At that point Windows was no longer considered the company’s star project, as it had become a bit of an embarrassment. Even internally there were doubts among some in the company that Windows would ever ship. Also, because Ballmer had already burned though four product managers to try to get there–people who now had been either reassigned or were no longer at Microsoft–the product was developing a reputation for career death. Apparently prior to offering the job to me, Ballmer had tried to persuade Rob Glaser, already recognized as a bright, up-and coming talent, to take the position. But Glaser turned him down. When Glaser heard that I was offered the position, he even stopped by to counsel might that it would be a bad career move.

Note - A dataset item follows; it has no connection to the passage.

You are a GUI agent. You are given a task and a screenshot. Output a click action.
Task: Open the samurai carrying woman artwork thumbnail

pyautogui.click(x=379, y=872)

This made me think that perhaps the offer to me was a ploy by Gates and Ballmer to fire me because of their disappointment in dealing with Turbo Pascal and my suggestion that perhaps my assignment to managing programming languages was a poor choice on their part. It seemed clever: give me a task that no one else had succeeded with, let me fail as well, and they would have not only a scapegoat, but easy grounds to terminate me. So, I confronted Gates and Ballmer about my theory. After their somewhat raucous laughter they regained their composure and assured me that the offer was sincere and that they had confidence in my potential success.
So, in January of 1985 I transitioned over the Windows team, but even as I assumed my new role, I discovered that the Windows development architect and manager, Scott McGregor, a former Xerox PARC engineer, has just resigned. Ballmer himself took up McGregor’s role as the development lead in addition to his other responsibilities.
My first task was to assess of what was done and what was left to be done as well as come up with a marketing strategy of how to sell an OS add-on to end users, a task that was a significant challenge because no Windows applications existed at that time. How to sell a new application interface without any applications?
I discovered that while the three core functional components of Windows (Kernel–memory management, User–windowing and controls, and GDI–device rendering) were mostly in place there was still a substantial amount of work to be done, and Ballmer had given me only six months to finalize the product and get out the door. This didn’t bother too much since I had currently held the record for getting a product from definition to market in the shortest time.
There wasn’t much time to make changes. Ballmer was emphatic not to redefine what was already done, even though McGregor had changed Windows from its original overlapping windows design to a tiled windows model and every windowing system out there or under development featured overlapping windows. There also was not enough time to change the Windows system font displayed in title bars and control labels from a fixed width typeface to a proportional typeface, which made the overall look a bit clunky, especially in comparison to the newly announced Macintosh interface. Steve’s promise was that in the next release I would get creative freedom to make any significant changes to the product’s interface. I could add some functionality to make it more appealing to end-users, but overall the product needed to be finished, not further tweaked in any way that jeopardized getting it out that summer without further embarrassment.